[START Input data]

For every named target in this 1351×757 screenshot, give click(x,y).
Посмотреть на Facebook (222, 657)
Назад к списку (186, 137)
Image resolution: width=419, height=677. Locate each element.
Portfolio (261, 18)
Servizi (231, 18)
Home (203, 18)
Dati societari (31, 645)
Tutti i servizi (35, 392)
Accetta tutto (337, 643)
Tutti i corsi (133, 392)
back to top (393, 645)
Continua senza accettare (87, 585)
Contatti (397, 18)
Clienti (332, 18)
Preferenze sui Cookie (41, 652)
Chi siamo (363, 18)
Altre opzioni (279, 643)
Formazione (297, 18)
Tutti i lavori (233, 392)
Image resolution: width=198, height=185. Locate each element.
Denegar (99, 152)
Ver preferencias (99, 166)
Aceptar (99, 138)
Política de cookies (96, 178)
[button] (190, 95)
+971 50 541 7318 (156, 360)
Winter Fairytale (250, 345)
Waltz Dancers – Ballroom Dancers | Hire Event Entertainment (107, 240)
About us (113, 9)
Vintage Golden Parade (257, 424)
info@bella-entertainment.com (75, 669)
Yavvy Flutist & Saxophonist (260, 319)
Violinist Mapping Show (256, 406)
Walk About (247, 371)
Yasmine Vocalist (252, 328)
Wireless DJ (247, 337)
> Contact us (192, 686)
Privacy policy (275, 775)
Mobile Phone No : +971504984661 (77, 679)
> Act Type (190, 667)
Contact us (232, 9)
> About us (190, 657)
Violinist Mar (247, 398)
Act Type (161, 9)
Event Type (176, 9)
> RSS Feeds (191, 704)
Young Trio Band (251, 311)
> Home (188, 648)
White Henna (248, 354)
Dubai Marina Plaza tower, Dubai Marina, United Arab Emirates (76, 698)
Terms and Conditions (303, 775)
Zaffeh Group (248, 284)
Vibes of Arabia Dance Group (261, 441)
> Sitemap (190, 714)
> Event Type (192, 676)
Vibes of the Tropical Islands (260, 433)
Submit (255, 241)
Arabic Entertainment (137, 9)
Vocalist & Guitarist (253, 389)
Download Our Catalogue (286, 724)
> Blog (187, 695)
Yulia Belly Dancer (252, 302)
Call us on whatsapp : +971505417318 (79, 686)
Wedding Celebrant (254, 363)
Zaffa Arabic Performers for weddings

[END Input data]

Filter the listing above down to the lines that contain the string "Vibes", treating uppercase and lowercase letters as different.

Output below:
Vibes of Arabia Dance Group (261, 441)
Vibes of the Tropical Islands (260, 433)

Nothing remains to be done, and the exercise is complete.